Es ist überhaupt keine Frage, dass das Bundesverwaltungsgericht in weiten Bereichen, insbesondere mit seiner Berlin-Entscheidung, sehr präzise gesagt hat, unter welchen Voraussetzungen die Genehmigungsfähigkeit eines Flughafens vorliegt. Ticona ist nun einmal nicht in Berlin gelegen, und deswegen ist Ticona ein besonderes Problem des Planfeststellungsverfahrens hier in Frankfurt.
Dies ist auch ein Punkt gewesen, an dem Risikominimierung betrieben werden kann und muss. Ebenso spielt der Zeitfaktor eine bedeutende Rolle. Ich sage im Übrigen: Nach der Lösung des Problems Ticona ist der Rest kein Selbstläufer.
Das hat nichts mit Ihrem Zwischenruf „Aha!“ zu tun, sondern mit der Klugheit derer, die das Verfahren betreiben, die jeden Punkt ernst nehmen, um ihn einer Lösung zuzuführen.
Meine Damen und Herren, nachdem die Störfallkommission sich geäußert hatte, wurden viele Prozesse im Zusammenhang mit Ticona – bis hin zum Europäischen Gerichtshof – angekündigt, die möglich waren und wahrscheinlich auch erfolgt wären. Daraus folgt der Faktor Zeit. Auch bei einer unterstellten Genehmigungsfähigkeit, von der ich nach wie vor ausgehe, hätte ein zu allem entschlossener Gegner wie Ticona/Celanese das Verfahren um einige Jahre verzögern können.

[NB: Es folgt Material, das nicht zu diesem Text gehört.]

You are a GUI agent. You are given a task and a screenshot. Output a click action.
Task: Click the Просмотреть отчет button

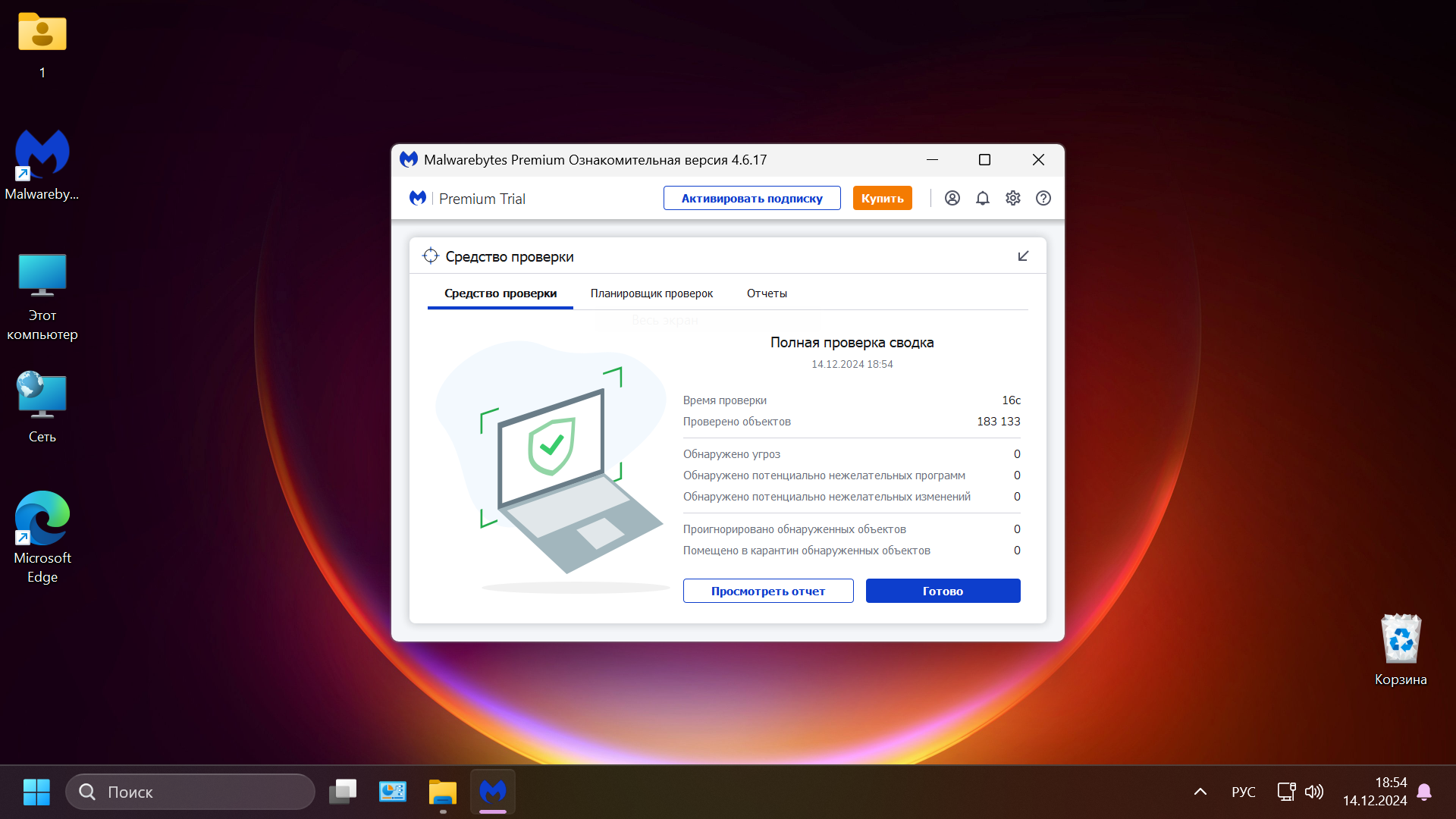(768, 591)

Nein, es wurde überhaupt nichts übersehen, sondern es liegt am deutschen Planungsrecht. Es sind die rechtlichen Möglichkeiten, die dort ausgeschöpft werden können. Aber selbst eine Genehmigung für den Bau unterstellt – jetzt wollen wir wieder ganz ruhig und vernünftig auf das Problem zugehen –, wäre das Werk doch immer ein Problem für den Betrieb des Flughafens gewesen,da niemand die weiteren Entwicklungen der Sicherheitsphilosophie etwa der EU-Kommission, z. B. Seveso III oder IV, hätte voraussagen können.